Dites moi, Chroniqueur central, vous connaissez Chypre ? C'est une île à peine plus grande que la Corse, mais nettement plus peuplée (plus de 800.000 côté grec et près de 300.000, côté turc). La capitale, c'est Nicosie avec ses grands immeubles et son réseau d'autoroutes (150 kilomètres), ses deux aéroports internationaux, mais il y a aussi Larnaca, avec là aussi ses autoroutes ses avenues majestueuses, son aéroport international... C'est aussi un des états les plus riches parmi les petits états européens : plus riche que Malte, certes, mais aussi que la Roumanie ou la Bulgarie, pourtant nettement plus peuplée.

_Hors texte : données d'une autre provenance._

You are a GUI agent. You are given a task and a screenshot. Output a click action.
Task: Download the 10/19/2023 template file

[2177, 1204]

Eh bien l'Education Nationale, en France , c'est autant peuplé que Chypre (800.000 enseignants et 300.000 autres fonctionnaires), mais son budget est trois fois supérieur à la capacité de production économique de ce pays, deux fois supérieure à celle d'un pays comme la Serbie et ses 7 millions d'habitant. Et si on compte les universités, alors là, c'est l'Ukraine et ses 45 millions d'habitants
Ne cherchez pas ailleurs une administration aussi lourde, aussi pesante budgétairement, cela n'existe pas, sauf l'armée populaire de Chine qui doit protéger et servir ses 1.3 milliards d'habitants. Il y a dans l'EN un côté quadridimensionnel éblouissant et angoissant. Comment un tel monstre ne peut vivre qu'avec qu'une seule tête, cet État, cette nation qui gère 65.000 établissements, la définition des programmes scolaires, la délivrance des diplômes nationaux, l’organisation des cursus scolaires et universitaires, la planification, de l’évaluation et de l’inspection, la réglementation en matière éducative (avec son BOEN, revue plus gros le bulletin officiel), le recrutement, la rémunération des enseignants et du personnel du Ministère.

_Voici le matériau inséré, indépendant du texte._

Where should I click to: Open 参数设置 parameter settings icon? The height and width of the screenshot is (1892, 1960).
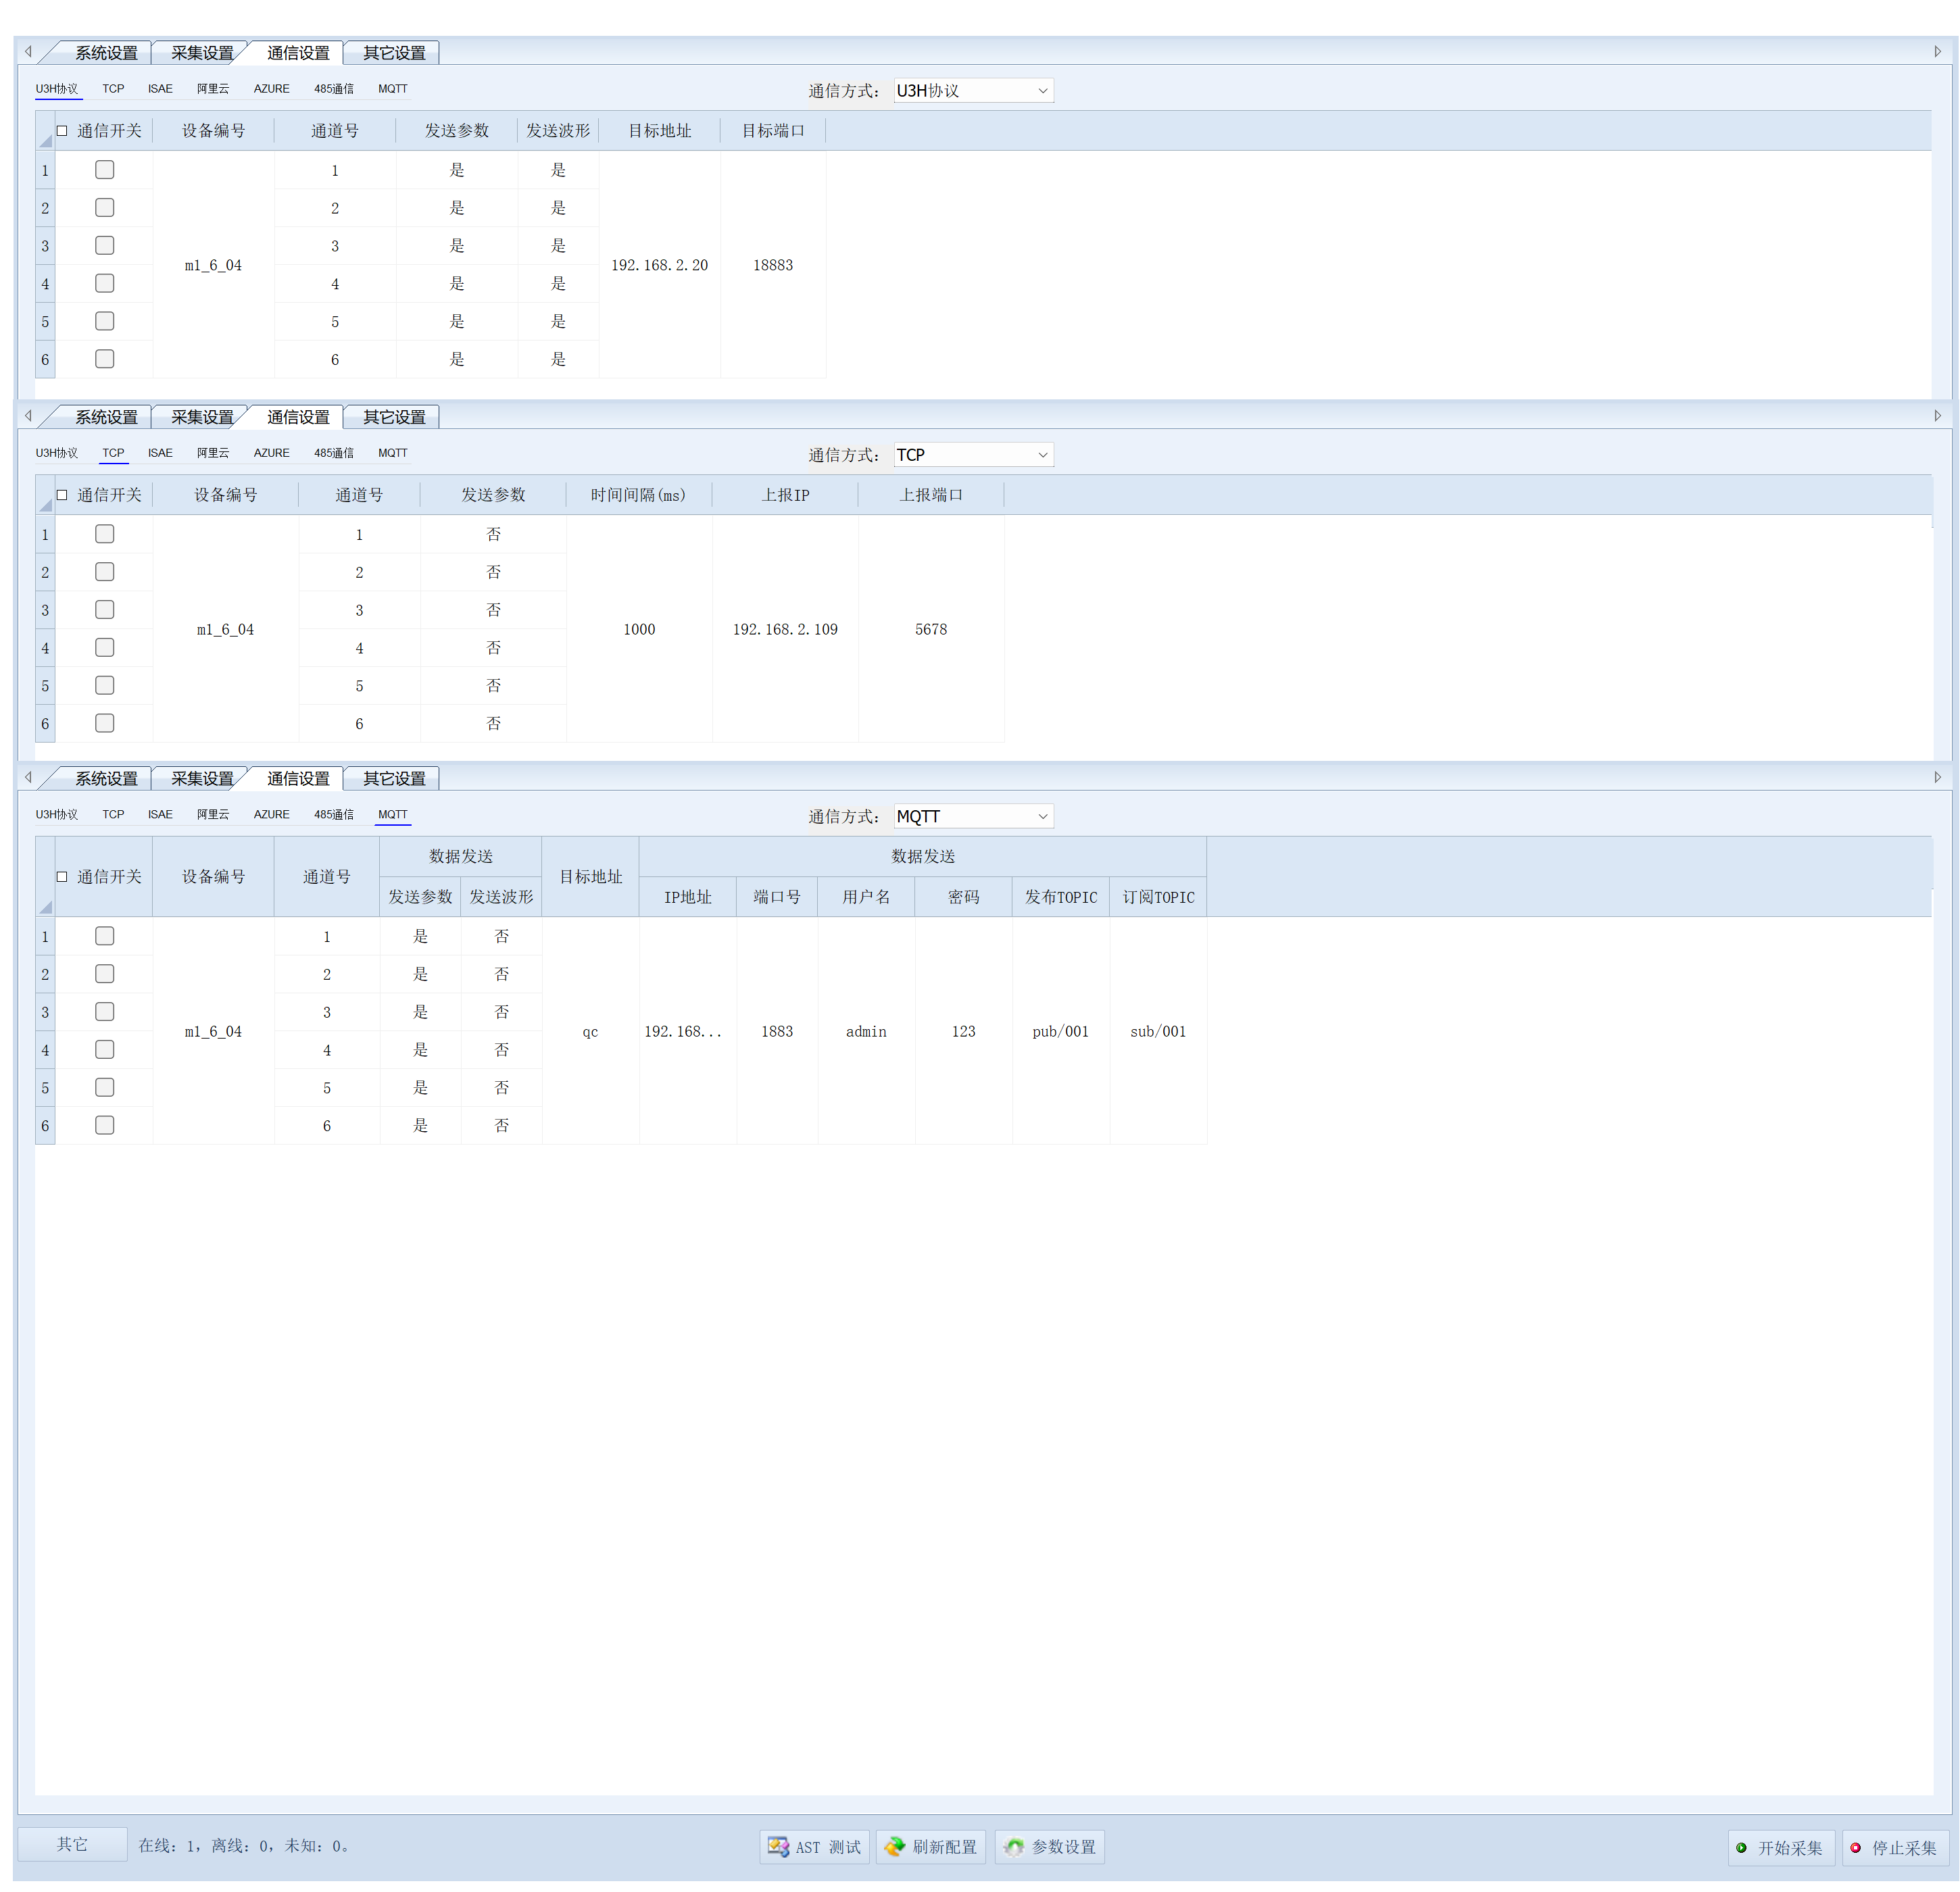point(1014,1847)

Mais là, ou cela se complique, c'est que l'EN ne s'occupe pas de tous les enfants en âge scolaire et une partie d'entre eux sont sous la responsabilité des départements : les enfants handicapés, ceux qui sont en structures médico-éducatives, la plupart privés et financés par les Conseil départementaux au nombre de 1250 en France avec un effectif moyen de 50 enfants. Oui ! Vous avez bien lu : une administration aussi colossale de 15 millions d'élèves n'est pas capable de prendre en charge 60.000 enfants de plus dans son système !! Mais il y a encore pire, il y a les enfants déscolarisés qui restent à domicile, dans la rue et dans les structures de protection de l'enfance dont une grande partie sont là aussi de statut privé, car associative. Leur nombre n'est pas connu, mais connaissant les statistiques de certains départements, je dirais, plus de 15.000 qui s'ajoute au 60.000 enfants handicapés. Il reste encore le cas enfants marginalisés, c'est à dire gardés en classe mais qui ne sont plus que des ombres. Dans un collège de ZEP, on sait parfaitement que la classe d'âge qui parviendra au baccalauréat (général et pro) est très faible. Quand Benoît Hamon annonçait 80% de réussite au Bac dans la classe d'âge de 2014, c'est un fieffé menteur !
Bref le mastodonte est lourd, très lourd et il est, en plus, ségrégationniste vis-à-vis des plus faibles et des plus démunis. Ce genre de "truc", cela ne se réforme pas, cela se détruit et cela se recrée de fond en comble. Les petits raccommodages, c'est fini...Il y a péril en la demeure.
Jadis, il y avait la queue pour passer le CAPES, aujourd'hui, il faudrait presque pleurer pour que étudiants viennent passer le concours. Le taux de démission des enseignants est ainsi passé de 1% en 2012-2013 à 3,18% en 2015-2016. Soit un triplement sur la période. (
http://www.lesechos.fr/politique-societ ... zOLXmFU.99 ).
Donc l'idée de recruter des enseignants pour baisser les effectifs des classes primaires émises par Monsieur Macron ne tient pas la route une seule seconde et il sait très bien que l'EN est un ministère malade qu'il faut réformer en profondeur en le fédérant, le parcellisant et que tout candidat dit réformateur sérieux qui se respecte devrait le déclarer. Monsieur Macron ne le dit pas, donc Monsieur Macron n'est pas un candidat sérieux.